● 指示 1:
屋久島の文章を読み、次の問いに答える。
(a) 鹿児島県が「入島税」として支払わせた金額はいくらか。
(b) 屋久島へ渡るときに乗った船は何か。
(c) 荷物に詰め込んだ「乾き物」として挙げられているものは何か。
● 指示 2:
屋久島の文章の、最後の文のあとに続く部分を書いてください。

● 本文:
::::::

始終携帯サイトをのぞき込んでいるユカさんによると、予約のない観光客が屋久島には人が殺到し宿を求め、あちこちで相部屋を余儀なくされてると mixiのコミュニティに情報がアップされてるという。
そのコミュニティには「東京では何秒皆既日食が見られますか?」などと言うすっとんきょうなカキコミもあるようで、そういうたぐいの人達がともかく屋久島に訳もわからず押しかけてきてるらしいのだが、それを聞いたあたしは、せっかくとれたコテージにあとから「相部屋お願いします」って知らない人が来たら面倒くさいなぁと思った。
「男はつらいよ」とかであるじゃないですか。寅さんが民宿の湯上がりに窓辺でリラックスしてるとおばさんが「相部屋お願いできませんかねえ」つって誰か来るシチュエーション。でも、寅さん映画のマドンナだったらいいか…w
とにかく屋久島は今後も未曾有の量の入島者が予想され、日食当日は屋久島開島初の交通渋滞もあるのでは!?とか食糧不足まで危惧され「備蓄に限りがあるので各自食料も持ってくるように」というおふれも出たという。
こうなると、プチ・パニックだ。
ご多分に漏れずわたしも荷物の中にさきいか、スナックなどの「乾き物」をたくさん詰め込んだ。
ともあれ高速船トッピー(満員)に乗ってあっという間に屋久島へ。
今回の日食人気に便乗した鹿児島県は「入島税」なる訳のわからない支払いをもとめて3,600円を我々に支払わせたが、トッピーを降りる際なんのチェックもしなかったので、「アレは支払わなくてもバレなかったんじゃね?」という疑問と後悔がちょっとあった。
プチ・パニックなイメージだったわりには到着してみると島(波止場)はひじょうに平穏であり、出店が出てるわけでもなく、ずいぶんと欲がないというか、この日食で一儲けなどとは考えないんだなあと、ちょっと意外だった。

::::::

● データ抜粋:
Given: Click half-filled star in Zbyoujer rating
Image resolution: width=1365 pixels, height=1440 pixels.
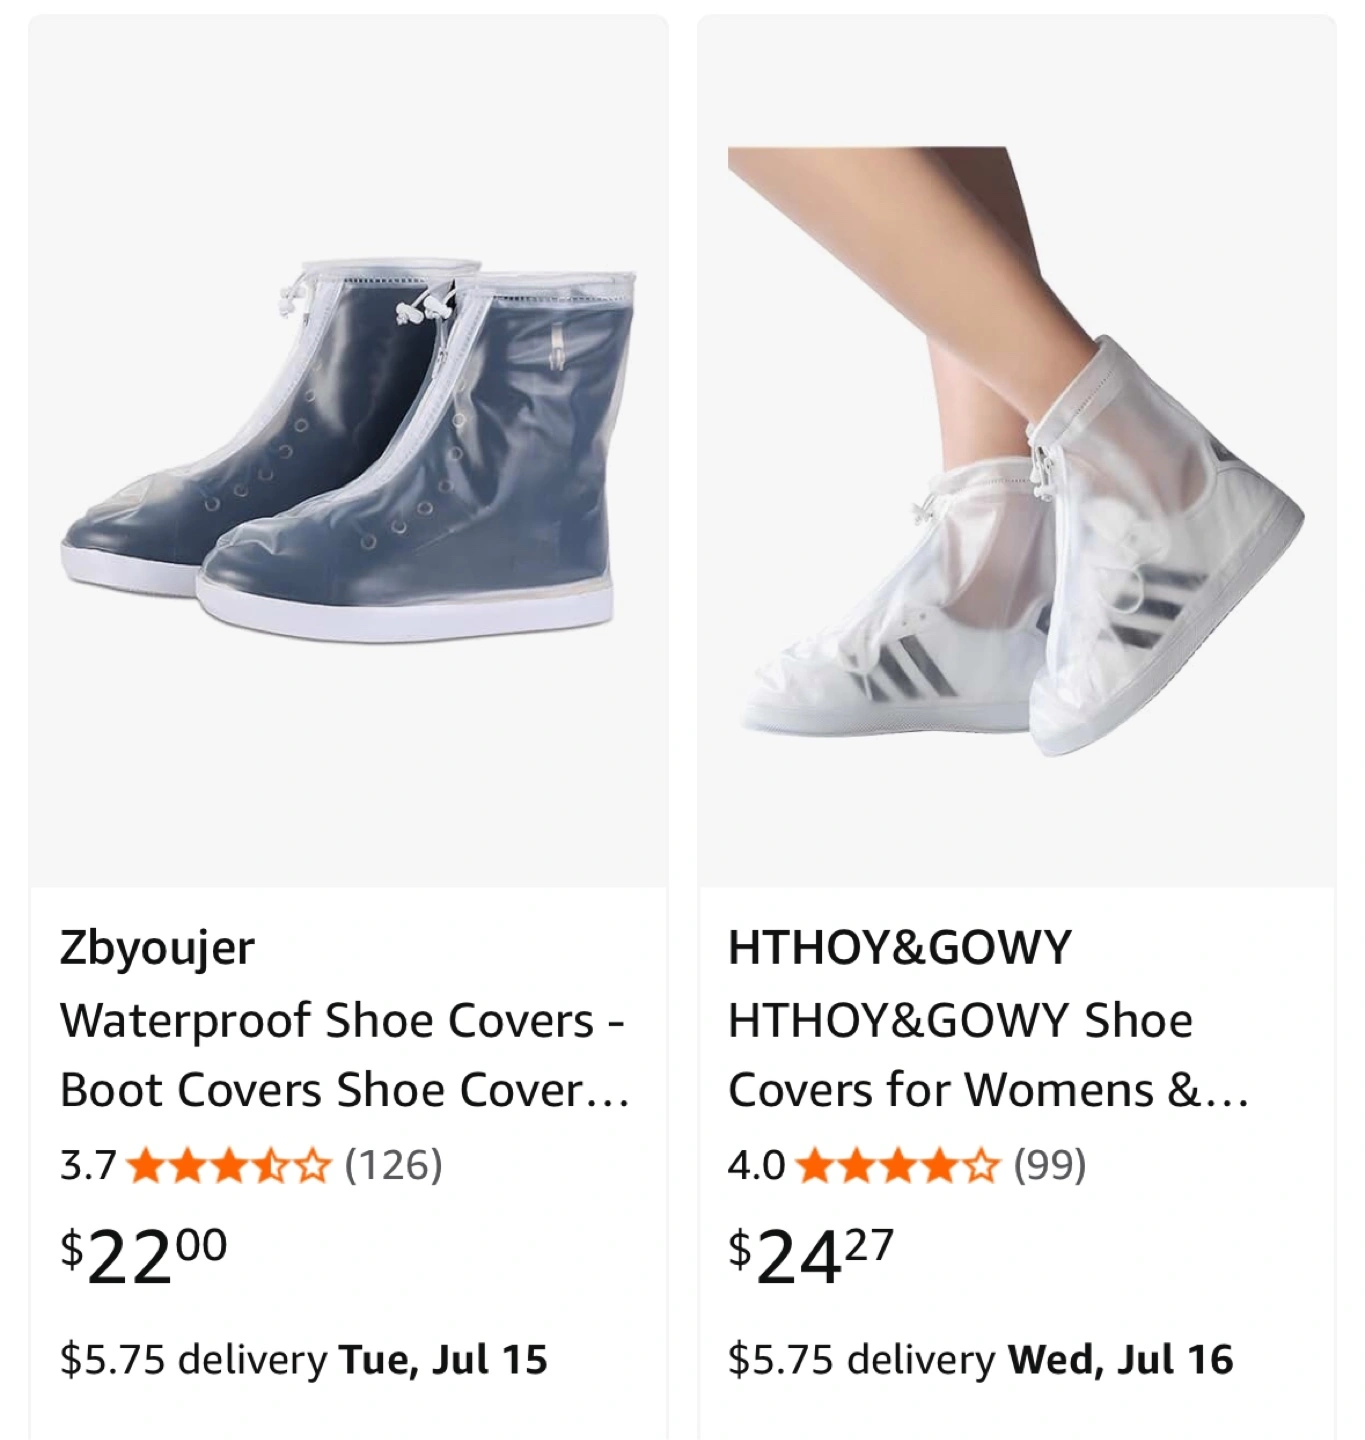Looking at the screenshot, I should pyautogui.click(x=270, y=1166).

::::::

● 回答 1:
(a) 3,600円
(b) 高速船トッピー
(c) さきいか、スナック

● 回答 2:
だんだんわかってくるのだが、これは優しさとかのたぐいではなくて、きっと面倒くさかったんだと思う。
波止場に到着したらレンタカー屋さんがちゃんと待っててくれたのでホッとした。
真っ黒に日焼けした気のいいオッサンがフワ〜ッとお出迎え。
「この人が何度も仮予約を本予約に、の電話をしてきてたのか…。さもあろう」などと、とても客商売の最中とは思えないフランクなようすに、上目線なことを心の中でつぶやいてしまった。<すいません。
「向こうに置いてあるから。いま降ろしますから」という口調は、「おいどんは薩摩でごわす」という鹿児島のイメージ(どんなだ)とは遠い、どちらかというと沖縄訛りも連想できるような、やさしい親しみやすさを感じた。
借りる軽自動車もそれを運んできたトラックもオッサンのイメージからはほど遠い綺麗さで(<重ね重ねすいません)、ひとあんしん。
「サインをお願いします」と言って、彼の差し出した書類の返却予定日は、間違えた日時で記入されていた。
どこまでもなやつだぜ。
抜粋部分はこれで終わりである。